# Set tasks
a – From the page on tsink compaction, list each segment level it describes and what writes segments at that level.
b – Take the tsink compaction page further, picking up right after its final sentence.

# Document extract

--------------------

Compaction
tsink uses LSM-style leveled compaction to merge small L0 segments produced by the write pipeline into progressively larger L1 and L2 segments. Compaction reduces the number of segment files, eliminates duplicate and tombstoned data points, and keeps query fan-out bounded as data accumulates over time.L0 / L1 / L2 levels
Every segment carries a level tag written into its manifest at creation time. There are three levels:| Level | Written by | Compacted from |
|---|---|---|
| L0 | Flush pipeline (WAL → segments) | — |
| L1 | Compactor | L0 |
| L2 | Compactor | L1 |
Trigger conditions
A compaction pass fires for a given level when either of the following is true:- Count trigger — the number of eligible segments at the source level reaches the configured threshold (default 4 for both L0→L1 and L1→L2).
- Time overlap — any two segments at the source level have overlapping time ranges, regardless of segment count.
compact_once call checks L0 first, then L1. Only one level is compacted per call.
Window selection
Rather than compacting all available source segments at once, each pass selects a window of up toDEFAULT_SOURCE_WINDOW_SEGMENTS (8) segments. The selection
algorithm:
- If any segments have overlapping time ranges, the algorithm identifies the smallest cluster of overlapping segments and selects up to 8 of them by their original storage order. This ensures overlaps are resolved before anything else.
- If there are no overlaps, the algorithm takes the oldest
count_trigger(≥ 2) segments sorted by segment ID.

--------------------

# Data section
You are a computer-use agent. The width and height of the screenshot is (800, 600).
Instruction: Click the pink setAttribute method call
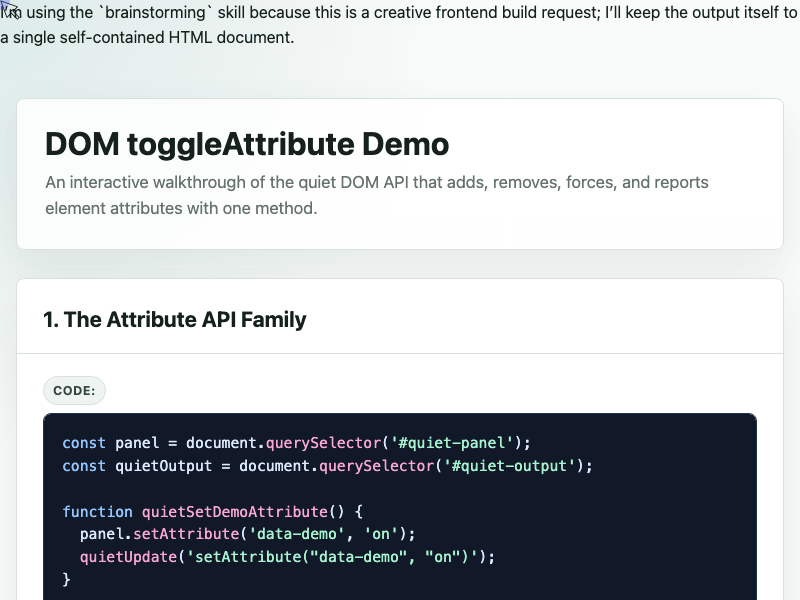tap(186, 534)
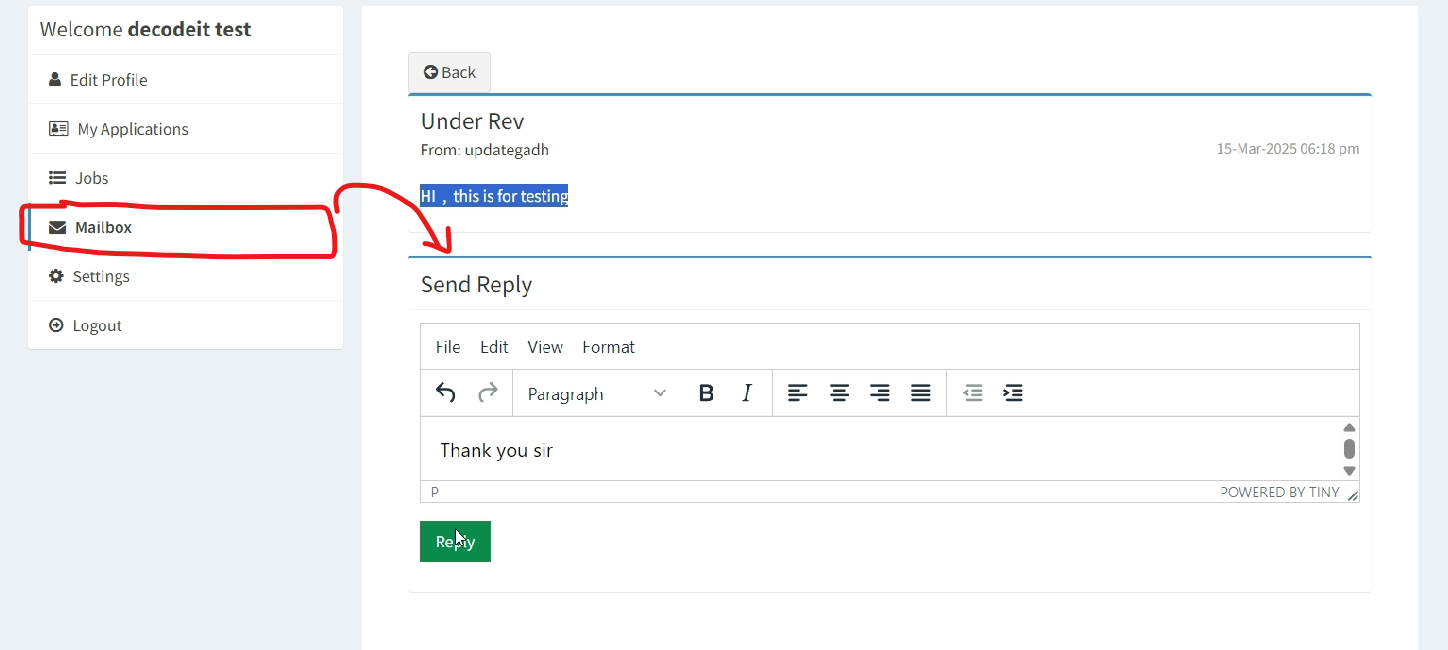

--------------------

# Task-by-task results
a –
- L0: written by the flush pipeline (WAL → segments)
- L1: written by the compactor, from L0
- L2: written by the compactor, from L1

b –
Merge algorithm
The merge is a k-way heap merge that streams all source data points in timestamp order across all input chunks for the same series:- Each input chunk is decoded into individual data points and placed behind a cursor.
- A min-heap ordered by
(timestamp, chunk_order)drives the merge — the earliest timestamp across all cursors is drained first. - A point is skipped if:
- It is an exact duplicate of the previously emitted point — same
(ts, value)pair. - Its timestamp falls within a tombstoned range.
- Its timestamp is older than the retention cutoff (when compaction is used to enforce retention).
- It is an exact duplicate of the previously emitted point — same
- Surviving points are accumulated into output chunks. When a chunk reaches
chunk_point_cappoints it is closed and a new one is started. - When accumulated output points reach the segment point budget —
chunk_point_cap × 512— the current set of chunks is written as a new output segment and the accumulator is reset. This caps output segment size even when many source segments are merged at once.
Tombstone handling
Before each compaction pass the tombstone store is loaded from disk. A tombstone is a series-scoped time range (start inclusive, end exclusive). Any point whose timestamp
falls within a tombstone range for its series is silently discarded during the merge.
Points tombstoned in one compaction pass will never reappear in subsequent reads because
they are permanently excluded from the output segments.
Atomic segment replacement
Compaction writes output segments to disk first, then atomically swaps them in to replace the source segments. This two-phase protocol makes interruptions safe:- Write outputs — each output segment is written to a new directory under the lane root. If writing fails, any partial output directories are removed (rollback).
- Write replacement marker — a JSON file is written atomically to
.compaction-replacements/replace-<ts>-<nonce>.json. The marker lists the relative paths of both source and output segments. - Apply replacement — the source segment directories are removed and the marker file is deleted.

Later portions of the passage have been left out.